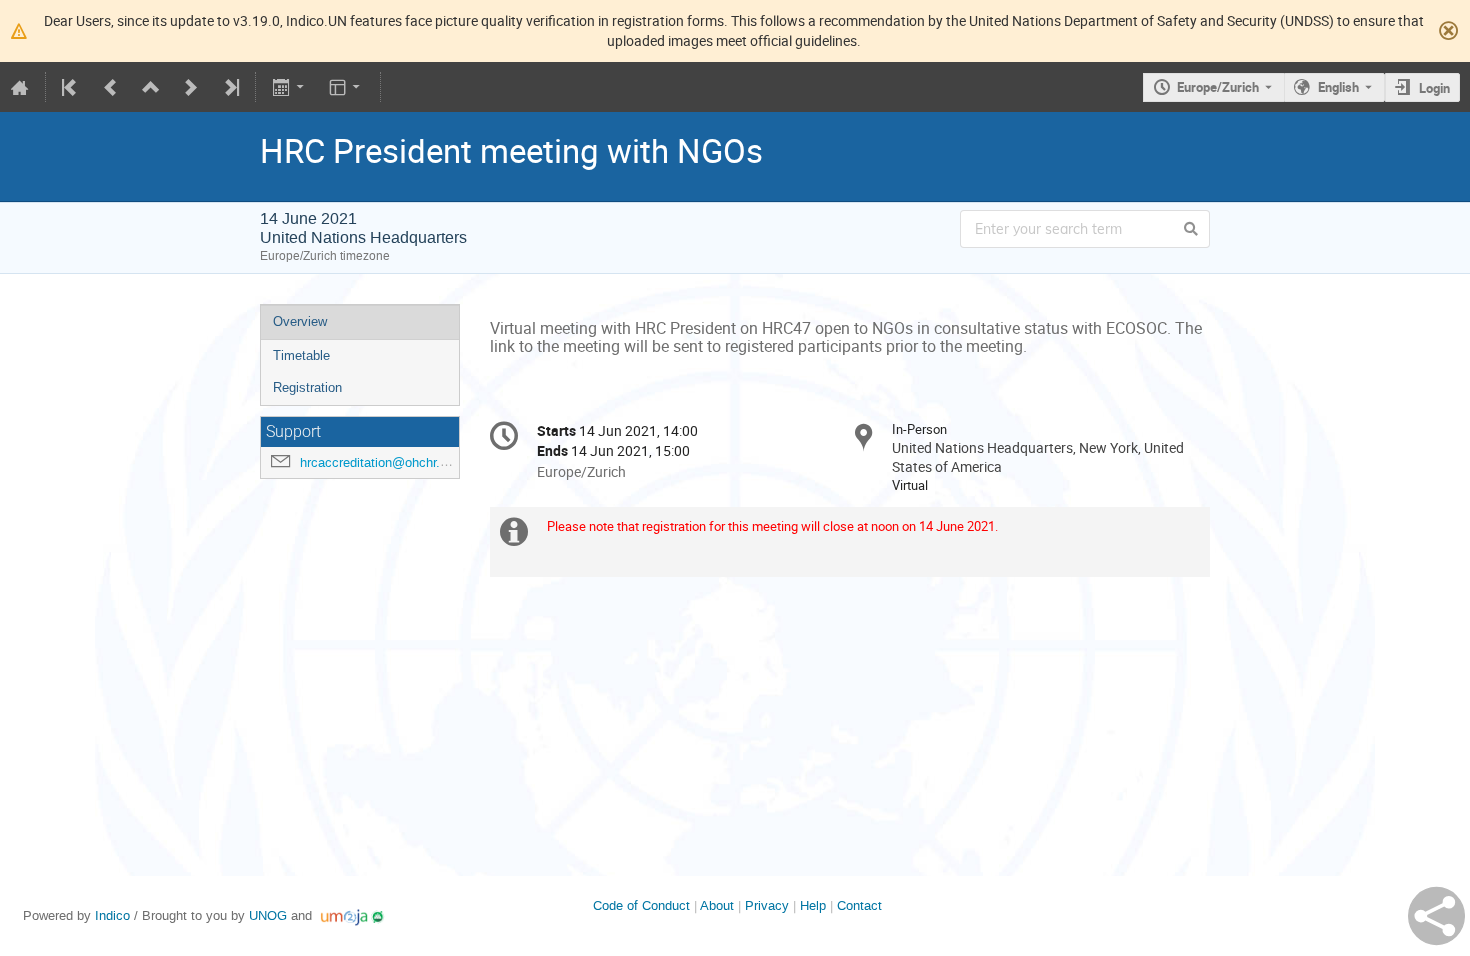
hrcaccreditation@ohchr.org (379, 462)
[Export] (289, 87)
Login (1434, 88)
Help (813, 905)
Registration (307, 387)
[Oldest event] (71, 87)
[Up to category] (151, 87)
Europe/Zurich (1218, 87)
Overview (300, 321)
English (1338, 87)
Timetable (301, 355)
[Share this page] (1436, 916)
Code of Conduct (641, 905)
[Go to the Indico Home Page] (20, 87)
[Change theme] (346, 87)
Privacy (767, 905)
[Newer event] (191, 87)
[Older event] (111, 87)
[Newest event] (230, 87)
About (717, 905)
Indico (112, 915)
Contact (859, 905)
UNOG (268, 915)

##########

About this task – When you copy the entries above, keep every word exactly and omit the images.

Answer to this exercise –
hrcaccreditation@ohchr.org (379, 462)
[Export] (289, 87)
Login (1434, 88)
Help (813, 905)
Registration (307, 387)
[Oldest event] (71, 87)
[Up to category] (151, 87)
Europe/Zurich (1218, 87)
Overview (300, 321)
English (1338, 87)
Timetable (301, 355)
[Share this page] (1436, 916)
Code of Conduct (641, 905)
[Go to the Indico Home Page] (20, 87)
[Change theme] (346, 87)
Privacy (767, 905)
[Newer event] (191, 87)
[Older event] (111, 87)
[Newest event] (230, 87)
About (717, 905)
Indico (112, 915)
Contact (859, 905)
UNOG (268, 915)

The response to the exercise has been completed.